You can install rsynthbio from CRAN:

install.packages("rsynthbio")

If you want the development version, you can install using the remotes package to install from GitHub:

if (!("remotes" %in% installed.packages())) {
  install.packages("remotes")
}
remotes::install_github("synthesizebio/rsynthbio")

Once installed, load the package:

library(rsynthbio)

Authentication

Before using the Synthesize Bio API, you need to set up your API token. The package provides a secure way to handle authentication:

# Securely prompt for and store your API token
# The token will not be visible in the console
set_synthesize_token()

# You can also store the token in your system keyring for persistence
# across R sessions (requires the 'keyring' package)
set_synthesize_token(use_keyring = TRUE)

Loading your API key for a session.

# In future sessions, load the stored token
load_synthesize_token_from_keyring()

# Check if a token is already set
has_synthesize_token()

You can obtain an API token by registering at Synthesize Bio.

Security Best Practices

For security reasons, remember to clear your token when you’re done:

# Clear token from current session
clear_synthesize_token()

# Clear token from both session and keyring
clear_synthesize_token(remove_from_keyring = TRUE)

Never hard-code your token in scripts that will be shared or committed to version control.

Designing Queries for Models

Choosing a Modality

The modality (data type to generate) is specified in the query using get_valid_query():

You can check which modalities are available programmatically:

# Check available modalities
get_valid_modalities()

You do not need to specify any internal API slugs. The library maps modalities to the appropriate model endpoints automatically.

# Create a bulk query
bulk_query <- get_valid_query(modality = "bulk")
bulk <- predict_query(bulk_query, as_counts = TRUE)

# Create a single-cell query
sc_query <- get_valid_query(modality = "single-cell")
sc <- predict_query(sc_query, as_counts = TRUE)

Creating a Query

The structure of the query required by the API is fixed for the currently supported model. You can use get_valid_query() to get a correctly structured example list.

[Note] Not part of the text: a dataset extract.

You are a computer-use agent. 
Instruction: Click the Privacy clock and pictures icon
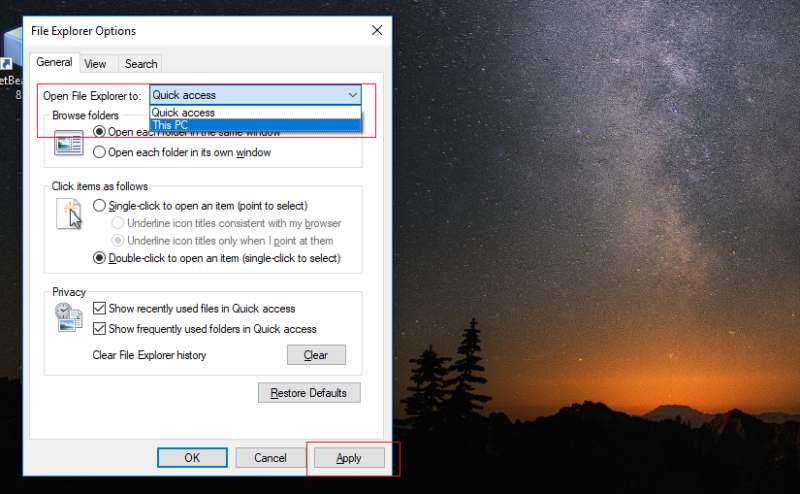tap(69, 317)
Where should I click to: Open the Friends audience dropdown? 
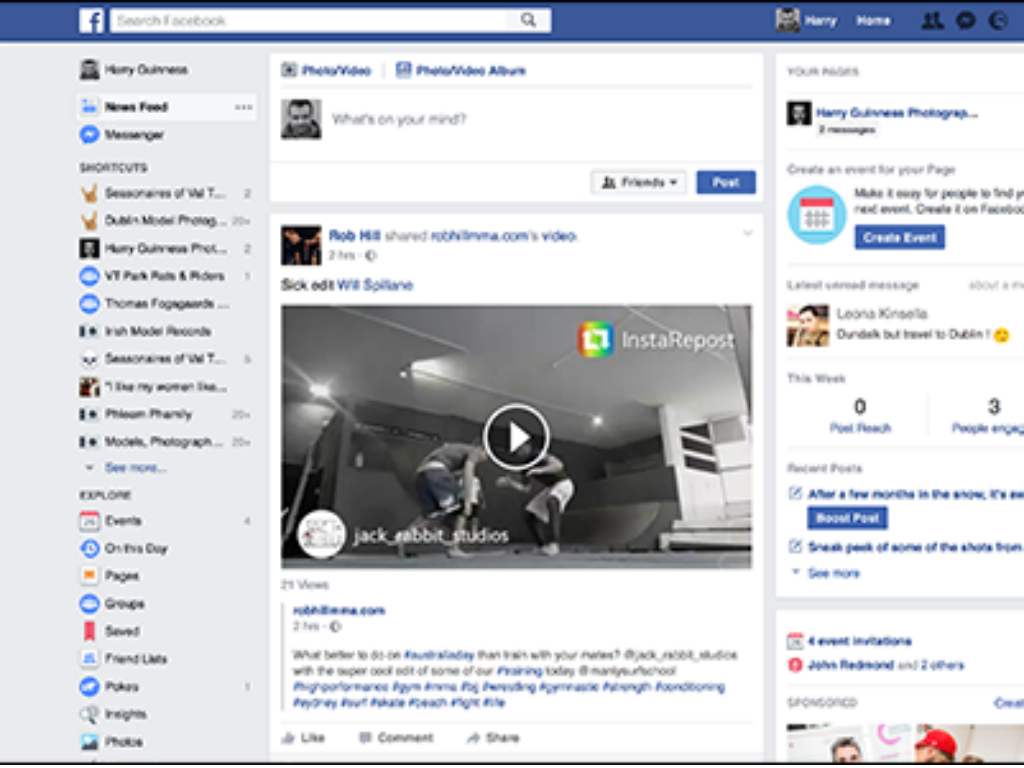(x=639, y=182)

# Get the example query structure
example_query <- get_valid_query()

# Inspect the query structure
str(example_query)

The query consists of:

  1. modality: The type of gene expression data to generate (“bulk” or “single-cell”)
  2. mode: The prediction mode that controls how expression data is generated:
    • “sample generation”: Generates realistic-looking synthetic data with measurement error (bulk only)
    • “mean estimation”: Provides stable mean estimates of expression levels (bulk and single-cell)
  3. inputs: A list of biological conditions to generate data for

Each input contains metadata (describing the biological sample) and num_samples (how many samples to generate).

See the Query Parameters section below for detailed documentation on mode and other optional query fields.

Making a Prediction

Once your query is ready, you can send it to the API to generate gene expression data:

result <- predict_query(query, as_counts = TRUE)

This result will be a list of two dataframes: metadata and expression

Understanding the Async API

Behind the scenes, the API uses an asynchronous model to handle queries efficiently:

  1. Your query is submitted to the API, which returns a query ID
  2. The function automatically polls the status endpoint (default: every 2 seconds)
  3. When the query completes, results are downloaded from a signed URL
  4. Data is parsed and returned as R data frames

All of this happens automatically when you call predict_query().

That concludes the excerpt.